WHAT YOU NEED TO DO: Resume the text on payroll tax changes for 2022, continuing directly after its final sentence and leaving the rows aside.

The cabinet has proposed a specific exemption that makes it possible to provide a tax-free allowance for the extra costs incurred by an employee by working from home. This specific exemption is in addition to the existing specific exemptions for tax-free reimbursement, provision and making available necessary tools, health, and safety facilities etc.

For more details, kindly refer to the earlier update “Tax Plan 2022” on this page.

7. AOW age

The state pension age will be raised by 3 months to 66 years and 7 months.

Payroll Taxes Handbook for 2022 will be announced later.

B. Statutory Compliance Release Date: November 23, 2021
C. Effective Date: January 01, 2022
 
A. Update

Payroll Newsletter for Tax Year 2022 (first edition) has been released and below are the relevant payroll updates:

1. Disclosure obligation for those obliged to keep records

The new disclosure obligation provides a legal basis for the provision of data, stating the citizen service number (BSN) when reporting amounts paid to third parties. The legal obligation to provide this information will apply to two groups of persons and they are as follows:

  • Withholding agents within the meaning of the Wages and Salaries Tax Act 1964 who make payments to a natural person for work and services performed for the withholding agent himself or a company affiliated with the withholding agent.

MATERIAL SHOWN:
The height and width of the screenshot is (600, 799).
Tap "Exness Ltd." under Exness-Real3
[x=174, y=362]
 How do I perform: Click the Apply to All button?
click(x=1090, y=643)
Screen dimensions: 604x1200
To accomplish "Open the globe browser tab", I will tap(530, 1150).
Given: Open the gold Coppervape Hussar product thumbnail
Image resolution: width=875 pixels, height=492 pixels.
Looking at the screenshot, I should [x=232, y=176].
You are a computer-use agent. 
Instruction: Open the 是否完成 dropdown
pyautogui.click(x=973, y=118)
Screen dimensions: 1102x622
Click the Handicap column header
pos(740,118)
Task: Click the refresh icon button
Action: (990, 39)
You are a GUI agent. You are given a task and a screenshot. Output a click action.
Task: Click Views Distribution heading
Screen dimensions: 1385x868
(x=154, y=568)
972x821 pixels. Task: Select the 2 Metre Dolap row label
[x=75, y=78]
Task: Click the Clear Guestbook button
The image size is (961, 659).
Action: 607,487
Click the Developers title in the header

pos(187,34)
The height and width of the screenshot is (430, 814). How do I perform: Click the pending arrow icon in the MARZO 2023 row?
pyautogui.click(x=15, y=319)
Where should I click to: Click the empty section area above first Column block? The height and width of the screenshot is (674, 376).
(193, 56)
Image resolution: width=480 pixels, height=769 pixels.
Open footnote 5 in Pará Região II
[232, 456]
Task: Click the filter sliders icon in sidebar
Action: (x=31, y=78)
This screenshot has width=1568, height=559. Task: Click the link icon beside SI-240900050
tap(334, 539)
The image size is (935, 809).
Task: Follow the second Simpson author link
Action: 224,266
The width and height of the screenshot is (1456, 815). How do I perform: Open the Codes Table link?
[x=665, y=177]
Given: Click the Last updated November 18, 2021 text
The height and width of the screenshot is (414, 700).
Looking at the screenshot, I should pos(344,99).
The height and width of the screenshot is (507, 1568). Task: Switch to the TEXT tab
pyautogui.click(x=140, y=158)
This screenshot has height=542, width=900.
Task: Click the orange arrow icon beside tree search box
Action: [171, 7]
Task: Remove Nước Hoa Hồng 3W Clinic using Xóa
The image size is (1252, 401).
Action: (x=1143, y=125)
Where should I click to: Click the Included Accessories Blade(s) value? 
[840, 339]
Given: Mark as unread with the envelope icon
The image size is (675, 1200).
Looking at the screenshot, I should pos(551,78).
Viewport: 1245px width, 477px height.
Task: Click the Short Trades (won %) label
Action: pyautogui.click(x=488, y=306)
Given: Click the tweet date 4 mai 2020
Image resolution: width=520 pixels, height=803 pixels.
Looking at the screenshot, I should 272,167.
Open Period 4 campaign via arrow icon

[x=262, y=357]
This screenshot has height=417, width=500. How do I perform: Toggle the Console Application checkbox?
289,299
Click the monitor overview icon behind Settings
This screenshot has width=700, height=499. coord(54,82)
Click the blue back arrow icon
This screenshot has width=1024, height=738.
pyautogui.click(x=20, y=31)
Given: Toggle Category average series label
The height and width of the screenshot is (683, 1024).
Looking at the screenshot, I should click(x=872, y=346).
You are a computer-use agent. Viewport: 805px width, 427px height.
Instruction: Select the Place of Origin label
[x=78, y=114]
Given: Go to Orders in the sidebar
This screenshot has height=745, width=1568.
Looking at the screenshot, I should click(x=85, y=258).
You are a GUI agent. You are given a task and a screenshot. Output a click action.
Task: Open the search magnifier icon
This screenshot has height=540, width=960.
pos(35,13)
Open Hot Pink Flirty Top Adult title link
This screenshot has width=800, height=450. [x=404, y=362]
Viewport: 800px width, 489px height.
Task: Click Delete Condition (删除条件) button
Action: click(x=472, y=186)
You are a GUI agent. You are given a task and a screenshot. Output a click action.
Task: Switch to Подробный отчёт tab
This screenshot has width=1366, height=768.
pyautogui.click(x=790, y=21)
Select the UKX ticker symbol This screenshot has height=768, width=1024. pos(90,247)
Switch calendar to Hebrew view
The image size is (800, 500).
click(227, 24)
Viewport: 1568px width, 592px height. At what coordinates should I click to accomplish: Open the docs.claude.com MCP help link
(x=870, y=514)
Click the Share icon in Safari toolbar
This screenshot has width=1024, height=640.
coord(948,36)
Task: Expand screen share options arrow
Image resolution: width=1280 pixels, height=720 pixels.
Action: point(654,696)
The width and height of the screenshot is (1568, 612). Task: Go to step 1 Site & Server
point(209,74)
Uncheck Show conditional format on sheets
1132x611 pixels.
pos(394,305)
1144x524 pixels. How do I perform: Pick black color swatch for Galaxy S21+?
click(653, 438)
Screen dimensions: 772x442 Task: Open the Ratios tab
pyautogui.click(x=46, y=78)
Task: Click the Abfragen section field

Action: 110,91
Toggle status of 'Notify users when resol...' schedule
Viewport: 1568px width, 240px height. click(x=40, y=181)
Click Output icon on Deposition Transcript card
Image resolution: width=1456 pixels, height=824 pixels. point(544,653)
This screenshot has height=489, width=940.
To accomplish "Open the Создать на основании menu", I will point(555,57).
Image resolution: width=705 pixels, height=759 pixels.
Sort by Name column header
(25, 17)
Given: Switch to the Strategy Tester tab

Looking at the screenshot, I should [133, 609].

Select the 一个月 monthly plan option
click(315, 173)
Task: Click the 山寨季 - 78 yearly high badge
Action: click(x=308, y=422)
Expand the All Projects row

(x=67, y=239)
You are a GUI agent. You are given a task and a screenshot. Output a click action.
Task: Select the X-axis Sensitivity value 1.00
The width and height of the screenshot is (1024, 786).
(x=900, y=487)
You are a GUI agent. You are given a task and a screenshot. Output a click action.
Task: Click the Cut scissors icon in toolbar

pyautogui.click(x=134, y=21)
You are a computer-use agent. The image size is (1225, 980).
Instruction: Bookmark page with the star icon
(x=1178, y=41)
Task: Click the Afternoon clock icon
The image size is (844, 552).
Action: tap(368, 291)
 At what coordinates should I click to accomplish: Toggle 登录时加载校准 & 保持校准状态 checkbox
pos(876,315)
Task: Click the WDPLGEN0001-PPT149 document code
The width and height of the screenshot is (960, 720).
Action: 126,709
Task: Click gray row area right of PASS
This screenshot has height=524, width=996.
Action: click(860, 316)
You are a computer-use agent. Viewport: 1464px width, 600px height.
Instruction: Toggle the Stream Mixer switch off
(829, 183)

RESULT OF THE TASK:
  • Collective management organizations (CMOs) acting on behalf of a group of right holders to collect and distribute fees for a copyright or related right on a non-profit basis and which make one or more payments to a natural person.

Payments for the following work and services are excluded from the disclosure obligation:

  • The activities and services performed as an employee, artist or professional athlete or member of a foreign company as referred to in the Wages and Salaries Tax Act 1964 or as a resident of another country acting in the capacity of artist, professional athlete or member of a company no tax is due in the Netherlands;
  • The activities performed as a volunteer as referred to in the Wages and Salaries Tax Act 1964;
  • The activities and services for which an invoice has been issued as referred to in the Turnover Tax Act 1968 on which the turnover tax is stated;
  • The fees for a copyright or related right to heirs.

The new legal disclosure obligation does not replace the entire process of the current requesting of amounts paid to third parties. The existing data submission process i.e., without requesting information from the BSN will be maintained for the time being for payments that do not fall under the new disclosure obligation to be introduced.

At the end of the calendar year, the withholding agents and the CMOs that make payments to natural persons who are not exempted must submit the following information to the tax authorities:

  • The name, address, social security number and date of birth of the recipient of the payment.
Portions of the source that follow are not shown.